- _DATA FOR PROCESSING_:
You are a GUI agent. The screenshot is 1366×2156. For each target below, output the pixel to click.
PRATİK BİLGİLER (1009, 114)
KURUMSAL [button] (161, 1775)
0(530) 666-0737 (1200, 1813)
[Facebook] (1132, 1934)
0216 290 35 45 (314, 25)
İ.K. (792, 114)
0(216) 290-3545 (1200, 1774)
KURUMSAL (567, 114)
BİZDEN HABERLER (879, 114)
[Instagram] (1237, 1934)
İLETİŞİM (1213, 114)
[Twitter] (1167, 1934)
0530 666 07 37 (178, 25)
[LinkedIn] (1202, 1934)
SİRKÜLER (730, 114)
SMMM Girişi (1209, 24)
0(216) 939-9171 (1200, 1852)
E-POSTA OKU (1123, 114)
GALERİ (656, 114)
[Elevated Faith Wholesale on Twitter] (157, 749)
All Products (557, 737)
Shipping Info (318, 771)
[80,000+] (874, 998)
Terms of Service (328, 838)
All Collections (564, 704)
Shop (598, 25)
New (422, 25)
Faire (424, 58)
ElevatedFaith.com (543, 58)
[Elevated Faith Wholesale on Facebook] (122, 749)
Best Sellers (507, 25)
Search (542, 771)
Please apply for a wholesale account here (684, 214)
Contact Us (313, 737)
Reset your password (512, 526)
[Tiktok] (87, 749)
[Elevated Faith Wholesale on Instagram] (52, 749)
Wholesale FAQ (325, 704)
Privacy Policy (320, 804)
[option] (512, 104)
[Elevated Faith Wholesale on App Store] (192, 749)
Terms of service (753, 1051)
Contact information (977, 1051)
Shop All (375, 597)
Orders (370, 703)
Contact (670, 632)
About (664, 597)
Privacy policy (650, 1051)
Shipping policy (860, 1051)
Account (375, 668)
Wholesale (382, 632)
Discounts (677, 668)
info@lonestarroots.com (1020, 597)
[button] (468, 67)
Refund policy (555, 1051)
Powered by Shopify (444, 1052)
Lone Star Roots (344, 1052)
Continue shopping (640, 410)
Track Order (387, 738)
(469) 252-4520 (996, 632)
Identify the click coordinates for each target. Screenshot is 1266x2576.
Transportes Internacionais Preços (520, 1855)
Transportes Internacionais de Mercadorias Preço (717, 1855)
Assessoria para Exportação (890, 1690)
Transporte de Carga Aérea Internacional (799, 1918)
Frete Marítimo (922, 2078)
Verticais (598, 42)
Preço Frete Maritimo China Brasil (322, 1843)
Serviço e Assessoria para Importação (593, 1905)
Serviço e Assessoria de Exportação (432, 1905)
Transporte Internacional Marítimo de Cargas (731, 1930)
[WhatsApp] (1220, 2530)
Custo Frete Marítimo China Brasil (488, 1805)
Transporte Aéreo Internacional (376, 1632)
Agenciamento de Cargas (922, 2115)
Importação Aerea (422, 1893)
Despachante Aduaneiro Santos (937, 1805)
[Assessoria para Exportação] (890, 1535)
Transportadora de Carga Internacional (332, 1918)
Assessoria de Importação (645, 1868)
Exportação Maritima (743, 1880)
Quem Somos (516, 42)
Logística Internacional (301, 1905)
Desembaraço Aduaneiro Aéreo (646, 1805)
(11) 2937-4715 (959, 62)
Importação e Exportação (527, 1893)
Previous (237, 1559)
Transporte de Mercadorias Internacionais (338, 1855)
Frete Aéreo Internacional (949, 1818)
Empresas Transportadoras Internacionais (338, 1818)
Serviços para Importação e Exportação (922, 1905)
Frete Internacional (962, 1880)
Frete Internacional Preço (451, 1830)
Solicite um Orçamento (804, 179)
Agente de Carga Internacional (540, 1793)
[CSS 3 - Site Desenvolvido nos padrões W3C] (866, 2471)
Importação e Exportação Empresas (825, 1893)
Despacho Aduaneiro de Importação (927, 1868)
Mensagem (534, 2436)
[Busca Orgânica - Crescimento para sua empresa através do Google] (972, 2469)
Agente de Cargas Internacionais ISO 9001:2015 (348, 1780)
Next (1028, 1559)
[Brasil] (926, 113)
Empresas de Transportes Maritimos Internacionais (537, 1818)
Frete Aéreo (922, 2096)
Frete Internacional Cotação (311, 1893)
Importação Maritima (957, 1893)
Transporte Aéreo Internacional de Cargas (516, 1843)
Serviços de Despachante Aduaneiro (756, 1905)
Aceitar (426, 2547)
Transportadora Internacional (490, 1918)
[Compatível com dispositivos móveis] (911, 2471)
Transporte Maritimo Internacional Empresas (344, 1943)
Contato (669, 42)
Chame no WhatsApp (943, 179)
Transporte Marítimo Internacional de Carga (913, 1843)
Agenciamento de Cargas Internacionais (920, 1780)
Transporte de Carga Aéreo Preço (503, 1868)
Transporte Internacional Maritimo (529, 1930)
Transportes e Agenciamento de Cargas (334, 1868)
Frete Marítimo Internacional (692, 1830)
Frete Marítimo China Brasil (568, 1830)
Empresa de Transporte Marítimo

- _TASK DESCRIPTION_: The listing above holds a line with "Track Order (387, 738)" and a line with "Quem Somos (516, 42)". Print the stretch from the first through the second, exactly and alone.

- _THE COMPLETED TASK_:
Track Order (387, 738)
(469) 252-4520 (996, 632)
Identify the click coordinates for each target. Screenshot is 1266x2576.
Transportes Internacionais Preços (520, 1855)
Transportes Internacionais de Mercadorias Preço (717, 1855)
Assessoria para Exportação (890, 1690)
Transporte de Carga Aérea Internacional (799, 1918)
Frete Marítimo (922, 2078)
Verticais (598, 42)
Preço Frete Maritimo China Brasil (322, 1843)
Serviço e Assessoria para Importação (593, 1905)
Serviço e Assessoria de Exportação (432, 1905)
Transporte Internacional Marítimo de Cargas (731, 1930)
[WhatsApp] (1220, 2530)
Custo Frete Marítimo China Brasil (488, 1805)
Transporte Aéreo Internacional (376, 1632)
Agenciamento de Cargas (922, 2115)
Importação Aerea (422, 1893)
Despachante Aduaneiro Santos (937, 1805)
[Assessoria para Exportação] (890, 1535)
Transportadora de Carga Internacional (332, 1918)
Assessoria de Importação (645, 1868)
Exportação Maritima (743, 1880)
Quem Somos (516, 42)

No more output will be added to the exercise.